Have you ever "done your best" before?
You know, I'm not sure I ever really have. Maybe I've gotten close, but I don't think I can honestly say that I've tried my "best" at anything. Even saying that I've gotten close seems like a stretch.
As a child of the 80's, I grew up with every movie, afternoon special, and picture book telling me that I could be whatever I wanted to be. My parents, being good parents, reinforced the message... and to this day, I truly believe that, if I put my mind to something, there's nothing I can't accomplish.
Rock star? I could be one if I tried. Olympic ice skater? It would be tiring, but I could do it. Head of a non-profit organization that helps billions of people worldwide? Sure, with some elbow grease. Fluent in 10 languages? Of course!
But... I'm none of those things... and it makes me feel like a failure. Why, if I really believe that I can accomplish anything, (and I really do believe it,) haven't I already done something amazing? What's my excuse?
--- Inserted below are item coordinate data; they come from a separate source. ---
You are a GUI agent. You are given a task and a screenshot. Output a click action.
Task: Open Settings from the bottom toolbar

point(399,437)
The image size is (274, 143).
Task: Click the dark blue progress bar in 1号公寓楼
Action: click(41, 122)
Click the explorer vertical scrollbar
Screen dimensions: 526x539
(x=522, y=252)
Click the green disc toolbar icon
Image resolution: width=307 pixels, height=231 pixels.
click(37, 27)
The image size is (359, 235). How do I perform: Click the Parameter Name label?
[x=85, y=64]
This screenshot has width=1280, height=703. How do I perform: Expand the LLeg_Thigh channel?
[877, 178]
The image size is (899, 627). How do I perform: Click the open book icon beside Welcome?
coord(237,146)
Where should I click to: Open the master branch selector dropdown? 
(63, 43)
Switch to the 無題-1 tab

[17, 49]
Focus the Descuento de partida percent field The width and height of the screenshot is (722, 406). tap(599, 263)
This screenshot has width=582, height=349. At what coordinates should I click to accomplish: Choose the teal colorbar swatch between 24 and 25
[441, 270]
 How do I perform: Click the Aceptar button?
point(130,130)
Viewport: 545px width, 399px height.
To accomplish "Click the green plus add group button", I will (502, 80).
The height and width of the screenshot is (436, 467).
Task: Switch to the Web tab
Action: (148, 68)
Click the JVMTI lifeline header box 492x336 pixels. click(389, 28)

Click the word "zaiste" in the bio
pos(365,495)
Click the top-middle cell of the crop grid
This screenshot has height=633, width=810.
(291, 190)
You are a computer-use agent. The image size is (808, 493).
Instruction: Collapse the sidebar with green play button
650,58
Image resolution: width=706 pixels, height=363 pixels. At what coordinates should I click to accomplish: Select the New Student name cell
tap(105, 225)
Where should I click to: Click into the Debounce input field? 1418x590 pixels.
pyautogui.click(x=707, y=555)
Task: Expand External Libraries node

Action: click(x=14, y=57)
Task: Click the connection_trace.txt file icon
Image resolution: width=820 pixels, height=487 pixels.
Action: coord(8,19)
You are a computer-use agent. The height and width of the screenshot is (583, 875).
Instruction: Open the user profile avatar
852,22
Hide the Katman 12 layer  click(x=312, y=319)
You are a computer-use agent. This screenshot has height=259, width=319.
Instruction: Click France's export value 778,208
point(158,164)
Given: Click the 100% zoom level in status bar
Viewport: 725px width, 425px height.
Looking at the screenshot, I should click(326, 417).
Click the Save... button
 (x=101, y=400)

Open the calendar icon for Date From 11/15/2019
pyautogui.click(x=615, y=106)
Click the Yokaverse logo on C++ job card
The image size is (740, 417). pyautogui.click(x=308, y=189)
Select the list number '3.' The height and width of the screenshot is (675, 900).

Well, my excuse is that I've never really tried before. I've never really set my mind to anything. I've learned things, earned awards, created art and music... but I've never learned as much as I possibly could. I've never worked as hard as I could to achieve a goal. I've never created the most beautiful artwork I could imagine.
But, why not?
Today, as I sat on my couch with the TV on and my computer on my lap, this really started to bother me. I thought, "Why am I just sitting here? What am I accomplishing?" Naturally, being the center of my life right now, my thoughts drifted to training.
"I'm overweight, weak, and slow... and yet I study karate. What kind of karateka am I? Why am I sitting here watching TV and thinking of eating junk food? Why, being so bored, am I not trying to accomplish something great?"
I decided to go into the basement and exercise. I ended up doing 10 miles on the treadmill, about 7 of which were power walking, and the rest, running. I did sit-ups, push-ups, and lifted weights. I did kata. The whole time I told myself, "Do your best. Do your best."
And did I do my best? Certainly, I did more than normal. Certainly, I pushed myself harder than I usually do. But, my best? No. I didn't do my best. When my body cried out to me, I stopped running. I stopped doing sit-ups. I stopped doing kata.
But, my body lies. I could have run just one more mile. I could have done just one more sit-up. I could have done just one more kata. In my opinion, if I haven't passed out from exhaustion... if I can still move... I haven't done my best.
I often think about the limits of my body. If I were forced to run until I couldn't go on any longer, how far could I go?
And why didn't I run that far today?